Friday, August 24, 2012

On Being "Quixotic"

In a recent editorial Pete Aleshire of the Payson Roundup called me Quixotic and said i was tilting at windmills to challenge the Gosar Gould Big Red Machine. I tapped out a rebuttal but i don't know if or when it will run so--

First I would like to thank Pete Aleshire for writing an article about our Democratic primary for US House and spending a line or two to establishing who I am as a person and a candidate, instead of taking the all too common approach papers take of merely mentioning how much money we’ve raised as if that were a reflection of our character. I for one am quite sick of politicians whose relationship with the public is solely about the money. If we stop caring about working of, by, and for the people and only chase their dollars, then the republic is no more and our country’s fate awaits the auction block.
Next I would also like to thank Mr. Aleshire for referring to me as “quixotic.” Famed photojournalist, Jerry Nelson, from the website JourneyAmerica also uses that term while writing about my efforts and I take it as accomplishment. “Don Quixote” is the nickname of my favorite political character of all time, Jefferson Smith, from the movie Mr.Smith Goes to Washington (Frank Capra, 1939), a film about someone who, like me, has been thrust into politics and takes on seemingly impossible odds to battle a corrupt system.
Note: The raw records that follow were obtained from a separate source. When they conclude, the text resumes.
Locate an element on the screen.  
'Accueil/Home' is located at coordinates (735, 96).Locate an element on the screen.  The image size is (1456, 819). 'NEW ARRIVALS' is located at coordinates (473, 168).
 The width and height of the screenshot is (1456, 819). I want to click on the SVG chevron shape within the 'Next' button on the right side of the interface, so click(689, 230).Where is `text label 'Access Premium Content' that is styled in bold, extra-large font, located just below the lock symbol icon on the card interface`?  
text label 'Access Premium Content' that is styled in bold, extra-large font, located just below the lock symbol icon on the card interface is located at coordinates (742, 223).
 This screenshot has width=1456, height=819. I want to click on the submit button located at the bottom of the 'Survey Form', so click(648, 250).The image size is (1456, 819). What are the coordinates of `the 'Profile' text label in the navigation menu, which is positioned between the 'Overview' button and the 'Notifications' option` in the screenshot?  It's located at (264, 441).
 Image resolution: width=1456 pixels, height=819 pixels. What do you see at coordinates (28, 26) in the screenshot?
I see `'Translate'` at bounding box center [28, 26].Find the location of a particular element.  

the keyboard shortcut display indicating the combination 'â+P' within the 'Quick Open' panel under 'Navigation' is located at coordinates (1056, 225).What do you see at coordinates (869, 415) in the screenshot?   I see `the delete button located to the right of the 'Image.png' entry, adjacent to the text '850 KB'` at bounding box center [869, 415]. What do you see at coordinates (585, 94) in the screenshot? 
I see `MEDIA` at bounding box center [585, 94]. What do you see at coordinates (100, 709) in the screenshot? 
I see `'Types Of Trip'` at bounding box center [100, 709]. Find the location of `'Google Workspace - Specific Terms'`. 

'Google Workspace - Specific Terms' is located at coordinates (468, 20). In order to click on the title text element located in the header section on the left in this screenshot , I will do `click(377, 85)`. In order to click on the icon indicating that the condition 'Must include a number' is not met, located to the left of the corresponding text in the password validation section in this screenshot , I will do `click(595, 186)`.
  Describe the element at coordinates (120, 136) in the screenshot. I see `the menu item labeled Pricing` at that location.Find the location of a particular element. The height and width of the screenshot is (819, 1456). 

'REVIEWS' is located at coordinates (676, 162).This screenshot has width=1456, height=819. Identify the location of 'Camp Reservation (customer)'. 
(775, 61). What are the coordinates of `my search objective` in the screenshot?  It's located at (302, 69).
I have watched it dozens of times and use it in classes when teaching legislative process. Smith is brave, devoted, fearless, tireless, and wishes the best for everyone. He works to make the America he’d learned about as a boy; and even more, believes it is our life’s most important work to make the America we’re always told to dream of. This is the way I have lived my life every day since I climbed out of a plumber’s ditch at age 30 and started back to college.
I must say, it is a sad, sad time in our country, when a person who works to make an America that cares for all its citizens andrespects all humanity is dismissed as dreaming an impossible dream. As Smith rails at the film’s climax, “If you want me to tell these kids that all this America stuff I’ve been filling your heads with is just a bunch of hooey because some rich guys need some graft, then you’ve got another think coming!”
America is not supposed to be a country that casually cuts schools and social services so we can be sure the plutocrats get their tax cuts. America is not supposed to be a country that shoves 36 kids in a classroom designed for 18 to save money. America is not supposed to be a country where we shame, demonize,marginalize and imprison our poorest people, or one that looks at each immigrant as a terrorist because of the color of their skin or the words they choose to pray to their idea of god. America is supposed to work for all Americans.  America is supposed to care.I do care. I would hate to have to believe that makes me a hopeless dreamer.
Lastly, I would like to correct a small factual error in the article concerning my educational background. I earned a BA in English from Sangamon State University in 1992 and an MA in literary criticism  from the University of Illinois at Springfield in 1999 and then moved to AZ and earned a Masters in Secondary Education from NAU in 2005.Speaking of which, revitalizing and fully funding education is also a priority. As for private prisons, I work to reverse the entire trend of privatization of government services, which increases our costs and diminishes quality of essential services when unscrupulous businessmen cut corners and defraud the public to increase their profits. As I say it is a sad time in America when the goal of working to improve the lives of Americans is considered as hopeless as tilting windmills.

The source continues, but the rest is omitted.